Essa é uma palavra que uso cada vez menos, à medida que a lógica que meu livro uma vez descreveu se tornou algo natural no panorama da mídia contemporânea. As premissas básicas eram: conforme a propriedade da mídia se torna mais concentrada, conforme as tecnologias de mídia possibilitam que a mídia flua facilmente entre as plataformas, conforme o público se torna mais hábil em se apropriar, remixar e recircular o conteúdo da mídia por meio das redes sociais, conforme a narrativa transmídia se torna mais difundida, esses fatores irão moldar cada vez mais a mídia que é produzida e como é consumida.

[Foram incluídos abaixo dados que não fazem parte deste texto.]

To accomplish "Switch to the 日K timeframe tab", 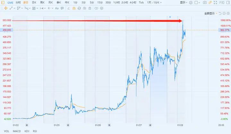I will click(34, 2).
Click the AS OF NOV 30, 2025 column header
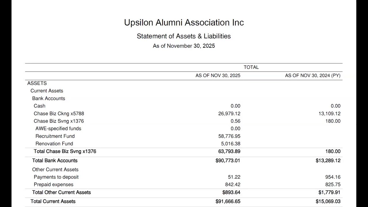The width and height of the screenshot is (368, 207). click(x=218, y=76)
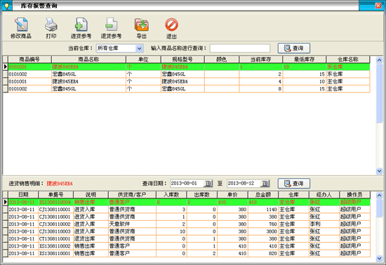Expand the 当前仓库 warehouse dropdown
386x265 pixels.
pos(140,48)
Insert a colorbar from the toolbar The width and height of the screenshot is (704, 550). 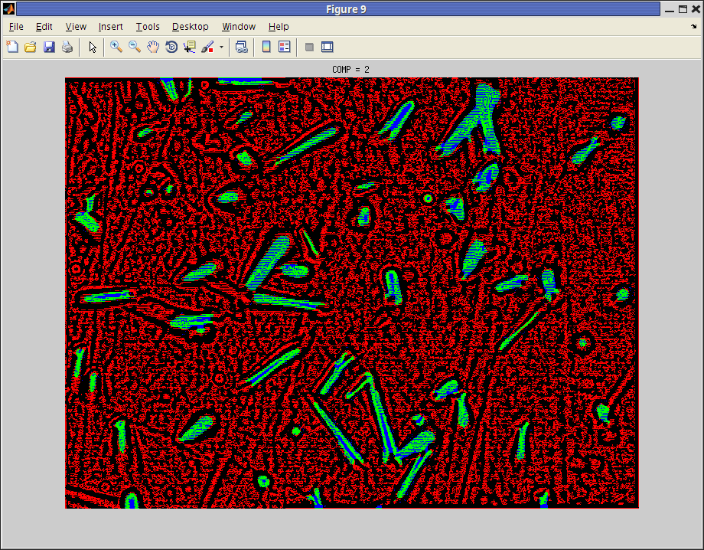266,47
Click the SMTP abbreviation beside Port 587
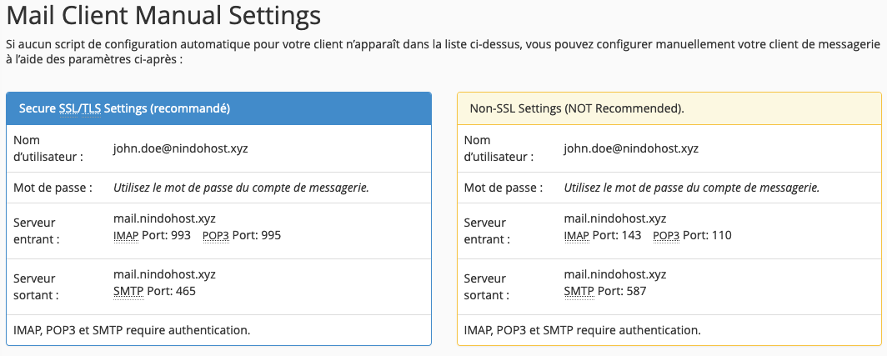Screen dimensions: 887x356 coord(579,291)
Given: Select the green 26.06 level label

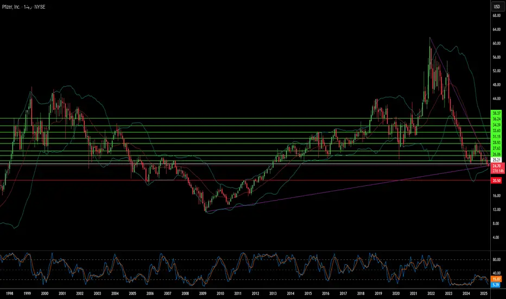Looking at the screenshot, I should 496,154.
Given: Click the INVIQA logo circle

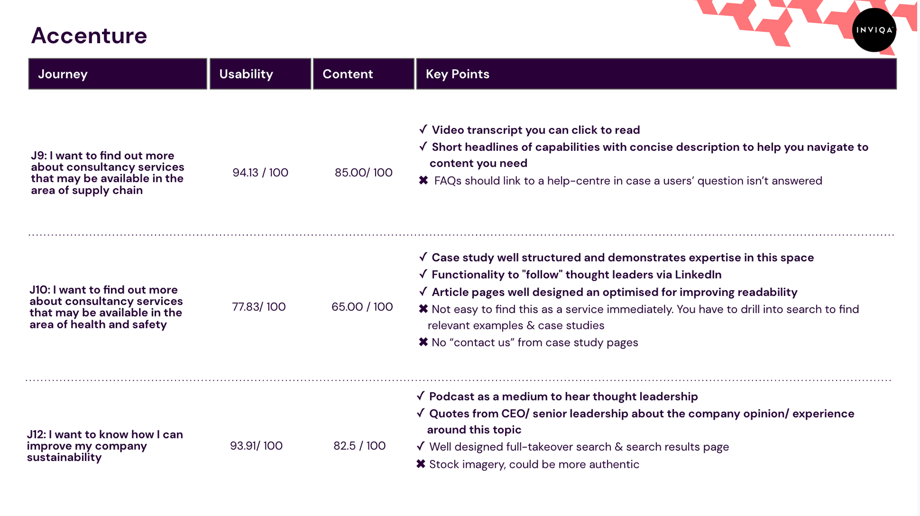Looking at the screenshot, I should tap(874, 30).
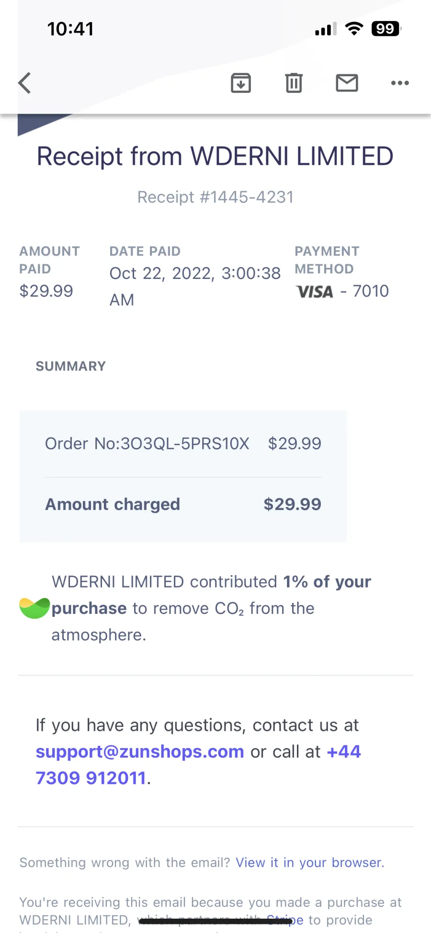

As formas como os consumidores e produtores de mídia responderam na pandemia nos mostra a cultura de convergência em ação: como não seria mais possível contar com a distribuição e exibição de filmes em salas de cinema, o conteúdo de streaming se tornou mais central, com plataformas de nicho, como o Twitch, e games alcançando maior da atenção do público, e com fãs produzindo entretenimento uns para os outros. Também estamos vendo filmes de Hollywood experimentando diferentes formas de acesso via streaming, retrabalhando seus modelos de mídia para um mundo onde a exibição será fundamentalmente alterada em curto, médio e potencialmente longo prazo. Em suma, a cultura de convergência nos mostra como o pensamento atravessa toda a mídia e as mudanças em um setor têm impacto em todos os outros. 



Quais são as principais tendências da mídia e da comunicação para os próximos anos? 

Como sugere minha previsão sobre o futuro da mídia no Brasil em 2011, não tenho bola de cristal. Mas estou observando de perto: 



-- Novos padrões de troca de mídia em todo o mundo, acelerados pela Netflix, que está coproduzindo conteúdo em muitos dos principais centros de mídia e, portanto, embaralhando o fluxo de conteúdo de mídia. Também continuo muito interessado no que chamo de cosmopolitismo pop, que são fãs que buscam escapar do paroquialismo de seu próprio conteúdo nacional, moldando ativamente o fluxo da cultura pop de outros países. Hoje podemos pensar nisso em termos de fã-clube de K-Pop. 



-- As formas como o colapso, pelo menos agora, de filmes de Hollywood criará oportunidades para outras mídias - como Twitch - ganharem uma posição maior e outros produtores de mídia se tornarem mais competitivos, devido à redução dos padrões técnicos sendo normalizados 



-- A forma como o imaginário popular que informa o ativismo juvenil em todo o mundo foi moldada por vernáculos extraídos da cultura popular. Essas mudanças foram acompanhadas por novos modelos de mudança narrativa, que veem as intervenções na mídia como a melhor forma de gerar uma cultura mais democrática e pluralista. 



-- O aumento da pressão sobre as indústrias de mídia para serem mais inclusivas em suas práticas de representação e contratação.